> [What the exercise asks]
The answer must consist of every record below, reproduced exactly.

> [Records supplied]
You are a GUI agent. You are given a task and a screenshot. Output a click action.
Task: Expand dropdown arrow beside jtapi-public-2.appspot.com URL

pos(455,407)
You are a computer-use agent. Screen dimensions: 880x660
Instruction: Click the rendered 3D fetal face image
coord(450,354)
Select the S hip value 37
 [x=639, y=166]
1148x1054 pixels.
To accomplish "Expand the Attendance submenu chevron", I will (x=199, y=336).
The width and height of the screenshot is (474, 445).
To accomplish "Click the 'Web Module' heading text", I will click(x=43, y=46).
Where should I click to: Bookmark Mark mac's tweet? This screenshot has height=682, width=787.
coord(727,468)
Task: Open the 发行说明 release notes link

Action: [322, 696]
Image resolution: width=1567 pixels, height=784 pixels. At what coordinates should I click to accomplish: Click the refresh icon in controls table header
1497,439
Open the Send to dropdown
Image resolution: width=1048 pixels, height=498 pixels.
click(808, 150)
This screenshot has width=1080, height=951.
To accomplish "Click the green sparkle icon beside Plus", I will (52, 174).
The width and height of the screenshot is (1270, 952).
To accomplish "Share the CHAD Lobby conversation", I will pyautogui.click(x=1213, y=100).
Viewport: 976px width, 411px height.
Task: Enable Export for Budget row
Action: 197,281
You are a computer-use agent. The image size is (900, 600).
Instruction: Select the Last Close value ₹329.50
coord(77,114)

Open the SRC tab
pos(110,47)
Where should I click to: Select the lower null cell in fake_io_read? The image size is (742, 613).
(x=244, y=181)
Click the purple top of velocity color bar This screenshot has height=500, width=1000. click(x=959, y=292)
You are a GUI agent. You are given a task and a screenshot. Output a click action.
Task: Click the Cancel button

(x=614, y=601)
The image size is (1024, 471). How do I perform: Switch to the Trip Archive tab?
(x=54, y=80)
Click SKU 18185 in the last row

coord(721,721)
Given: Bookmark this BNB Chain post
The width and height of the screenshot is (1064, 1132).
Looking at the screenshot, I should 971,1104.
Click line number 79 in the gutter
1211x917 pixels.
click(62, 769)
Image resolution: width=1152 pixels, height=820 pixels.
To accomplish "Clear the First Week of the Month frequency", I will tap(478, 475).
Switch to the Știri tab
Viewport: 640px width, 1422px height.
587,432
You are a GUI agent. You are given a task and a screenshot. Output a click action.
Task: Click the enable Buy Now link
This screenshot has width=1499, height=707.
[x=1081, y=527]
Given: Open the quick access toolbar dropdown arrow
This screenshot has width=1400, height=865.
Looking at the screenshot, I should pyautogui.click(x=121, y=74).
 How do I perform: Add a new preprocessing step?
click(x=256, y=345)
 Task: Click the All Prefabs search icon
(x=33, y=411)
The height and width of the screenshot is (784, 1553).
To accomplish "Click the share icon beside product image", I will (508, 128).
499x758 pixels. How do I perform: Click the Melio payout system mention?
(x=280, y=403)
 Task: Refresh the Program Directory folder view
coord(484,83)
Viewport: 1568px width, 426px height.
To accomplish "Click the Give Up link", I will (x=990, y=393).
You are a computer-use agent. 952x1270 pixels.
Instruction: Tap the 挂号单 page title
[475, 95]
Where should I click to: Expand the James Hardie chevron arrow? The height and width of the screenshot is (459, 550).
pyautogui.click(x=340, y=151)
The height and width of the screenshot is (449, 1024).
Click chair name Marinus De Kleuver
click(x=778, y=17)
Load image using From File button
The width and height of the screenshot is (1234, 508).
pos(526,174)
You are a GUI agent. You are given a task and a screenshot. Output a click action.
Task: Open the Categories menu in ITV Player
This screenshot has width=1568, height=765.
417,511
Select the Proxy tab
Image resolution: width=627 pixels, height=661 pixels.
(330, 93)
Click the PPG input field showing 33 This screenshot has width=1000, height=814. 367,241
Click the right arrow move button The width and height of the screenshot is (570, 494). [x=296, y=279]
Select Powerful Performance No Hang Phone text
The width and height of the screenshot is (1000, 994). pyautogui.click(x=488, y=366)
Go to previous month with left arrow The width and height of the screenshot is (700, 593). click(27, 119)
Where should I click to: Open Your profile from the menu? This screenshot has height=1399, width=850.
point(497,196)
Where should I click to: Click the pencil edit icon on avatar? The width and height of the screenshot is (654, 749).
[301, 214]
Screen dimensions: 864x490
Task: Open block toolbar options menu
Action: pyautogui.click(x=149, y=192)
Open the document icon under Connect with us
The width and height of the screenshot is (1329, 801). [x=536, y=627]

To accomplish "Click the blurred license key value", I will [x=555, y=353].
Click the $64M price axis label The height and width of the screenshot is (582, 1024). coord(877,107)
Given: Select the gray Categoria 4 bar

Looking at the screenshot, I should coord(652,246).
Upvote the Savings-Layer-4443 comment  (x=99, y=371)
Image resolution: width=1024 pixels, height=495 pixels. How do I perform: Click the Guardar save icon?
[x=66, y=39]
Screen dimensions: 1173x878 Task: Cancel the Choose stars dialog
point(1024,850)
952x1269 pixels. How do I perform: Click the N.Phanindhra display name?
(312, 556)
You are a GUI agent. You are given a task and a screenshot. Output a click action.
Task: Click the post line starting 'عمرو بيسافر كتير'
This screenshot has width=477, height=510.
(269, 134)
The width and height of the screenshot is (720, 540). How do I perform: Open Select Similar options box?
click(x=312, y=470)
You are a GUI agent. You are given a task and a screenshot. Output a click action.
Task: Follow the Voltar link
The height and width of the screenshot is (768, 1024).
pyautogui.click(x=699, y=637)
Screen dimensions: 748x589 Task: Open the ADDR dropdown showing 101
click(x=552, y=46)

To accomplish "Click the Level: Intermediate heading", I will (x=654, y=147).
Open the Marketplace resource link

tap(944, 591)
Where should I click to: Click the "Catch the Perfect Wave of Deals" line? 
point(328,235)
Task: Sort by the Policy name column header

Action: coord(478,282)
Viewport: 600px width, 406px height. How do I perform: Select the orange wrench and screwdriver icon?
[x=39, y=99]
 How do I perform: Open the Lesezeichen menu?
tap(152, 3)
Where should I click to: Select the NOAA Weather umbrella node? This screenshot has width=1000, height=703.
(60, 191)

> [Solved problem]
You are a GUI agent. You are given a task and a screenshot. Output a click action.
Task: Expand dropdown arrow beside jtapi-public-2.appspot.com URL

pos(455,407)
You are a computer-use agent. Screen dimensions: 880x660
Instruction: Click the rendered 3D fetal face image
coord(450,354)
Select the S hip value 37
 [x=639, y=166]
1148x1054 pixels.
To accomplish "Expand the Attendance submenu chevron", I will (x=199, y=336).
The width and height of the screenshot is (474, 445).
To accomplish "Click the 'Web Module' heading text", I will click(x=43, y=46).
Where should I click to: Bookmark Mark mac's tweet? This screenshot has height=682, width=787.
coord(727,468)
Task: Open the 发行说明 release notes link

Action: [322, 696]
Image resolution: width=1567 pixels, height=784 pixels. At what coordinates should I click to accomplish: Click the refresh icon in controls table header
1497,439
Open the Send to dropdown
Image resolution: width=1048 pixels, height=498 pixels.
click(808, 150)
This screenshot has width=1080, height=951.
To accomplish "Click the green sparkle icon beside Plus", I will (52, 174).
The width and height of the screenshot is (1270, 952).
To accomplish "Share the CHAD Lobby conversation", I will pyautogui.click(x=1213, y=100).
Viewport: 976px width, 411px height.
Task: Enable Export for Budget row
Action: 197,281
You are a computer-use agent. The image size is (900, 600).
Instruction: Select the Last Close value ₹329.50
coord(77,114)

Open the SRC tab
pos(110,47)
Where should I click to: Select the lower null cell in fake_io_read? The image size is (742, 613).
(x=244, y=181)
Click the purple top of velocity color bar This screenshot has height=500, width=1000. click(x=959, y=292)
You are a GUI agent. You are given a task and a screenshot. Output a click action.
Task: Click the Cancel button

(x=614, y=601)
The image size is (1024, 471). How do I perform: Switch to the Trip Archive tab?
(x=54, y=80)
Click SKU 18185 in the last row

coord(721,721)
Given: Bookmark this BNB Chain post
The width and height of the screenshot is (1064, 1132).
Looking at the screenshot, I should 971,1104.
Click line number 79 in the gutter
1211x917 pixels.
click(62, 769)
Image resolution: width=1152 pixels, height=820 pixels.
To accomplish "Clear the First Week of the Month frequency", I will tap(478, 475).
Switch to the Știri tab
Viewport: 640px width, 1422px height.
587,432
You are a GUI agent. You are given a task and a screenshot. Output a click action.
Task: Click the enable Buy Now link
This screenshot has width=1499, height=707.
[x=1081, y=527]
Given: Open the quick access toolbar dropdown arrow
This screenshot has width=1400, height=865.
Looking at the screenshot, I should pyautogui.click(x=121, y=74).
 How do I perform: Add a new preprocessing step?
click(x=256, y=345)
 Task: Click the All Prefabs search icon
(x=33, y=411)
The height and width of the screenshot is (784, 1553).
To accomplish "Click the share icon beside product image", I will (508, 128).
499x758 pixels. How do I perform: Click the Melio payout system mention?
(x=280, y=403)
 Task: Refresh the Program Directory folder view
coord(484,83)
Viewport: 1568px width, 426px height.
To accomplish "Click the Give Up link", I will (x=990, y=393).
You are a computer-use agent. 952x1270 pixels.
Instruction: Tap the 挂号单 page title
[475, 95]
Where should I click to: Expand the James Hardie chevron arrow? The height and width of the screenshot is (459, 550).
pyautogui.click(x=340, y=151)
The height and width of the screenshot is (449, 1024).
Click chair name Marinus De Kleuver
click(x=778, y=17)
Load image using From File button
The width and height of the screenshot is (1234, 508).
pos(526,174)
You are a GUI agent. You are given a task and a screenshot. Output a click action.
Task: Open the Categories menu in ITV Player
This screenshot has width=1568, height=765.
417,511
Select the Proxy tab
Image resolution: width=627 pixels, height=661 pixels.
(330, 93)
Click the PPG input field showing 33 This screenshot has width=1000, height=814. 367,241
Click the right arrow move button The width and height of the screenshot is (570, 494). [x=296, y=279]
Select Powerful Performance No Hang Phone text
The width and height of the screenshot is (1000, 994). pyautogui.click(x=488, y=366)
Go to previous month with left arrow The width and height of the screenshot is (700, 593). click(27, 119)
Where should I click to: Open Your profile from the menu? This screenshot has height=1399, width=850.
point(497,196)
Where should I click to: Click the pencil edit icon on avatar? The width and height of the screenshot is (654, 749).
[301, 214]
Screen dimensions: 864x490
Task: Open block toolbar options menu
Action: pyautogui.click(x=149, y=192)
Open the document icon under Connect with us
The width and height of the screenshot is (1329, 801). [x=536, y=627]

To accomplish "Click the blurred license key value", I will [x=555, y=353].
Click the $64M price axis label The height and width of the screenshot is (582, 1024). coord(877,107)
Given: Select the gray Categoria 4 bar

Looking at the screenshot, I should coord(652,246).
Upvote the Savings-Layer-4443 comment  (x=99, y=371)
Image resolution: width=1024 pixels, height=495 pixels. How do I perform: Click the Guardar save icon?
[x=66, y=39]
Screen dimensions: 1173x878 Task: Cancel the Choose stars dialog
point(1024,850)
952x1269 pixels. How do I perform: Click the N.Phanindhra display name?
(312, 556)
You are a GUI agent. You are given a task and a screenshot. Output a click action.
Task: Click the post line starting 'عمرو بيسافر كتير'
This screenshot has width=477, height=510.
(269, 134)
The width and height of the screenshot is (720, 540). How do I perform: Open Select Similar options box?
click(x=312, y=470)
You are a GUI agent. You are given a task and a screenshot. Output a click action.
Task: Follow the Voltar link
The height and width of the screenshot is (768, 1024).
pyautogui.click(x=699, y=637)
Screen dimensions: 748x589 Task: Open the ADDR dropdown showing 101
click(x=552, y=46)

To accomplish "Click the Level: Intermediate heading", I will (x=654, y=147).
Open the Marketplace resource link

tap(944, 591)
Where should I click to: Click the "Catch the Perfect Wave of Deals" line? 
point(328,235)
Task: Sort by the Policy name column header

Action: coord(478,282)
Viewport: 600px width, 406px height. How do I perform: Select the orange wrench and screwdriver icon?
[x=39, y=99]
 How do I perform: Open the Lesezeichen menu?
tap(152, 3)
Where should I click to: Select the NOAA Weather umbrella node? This screenshot has width=1000, height=703.
(60, 191)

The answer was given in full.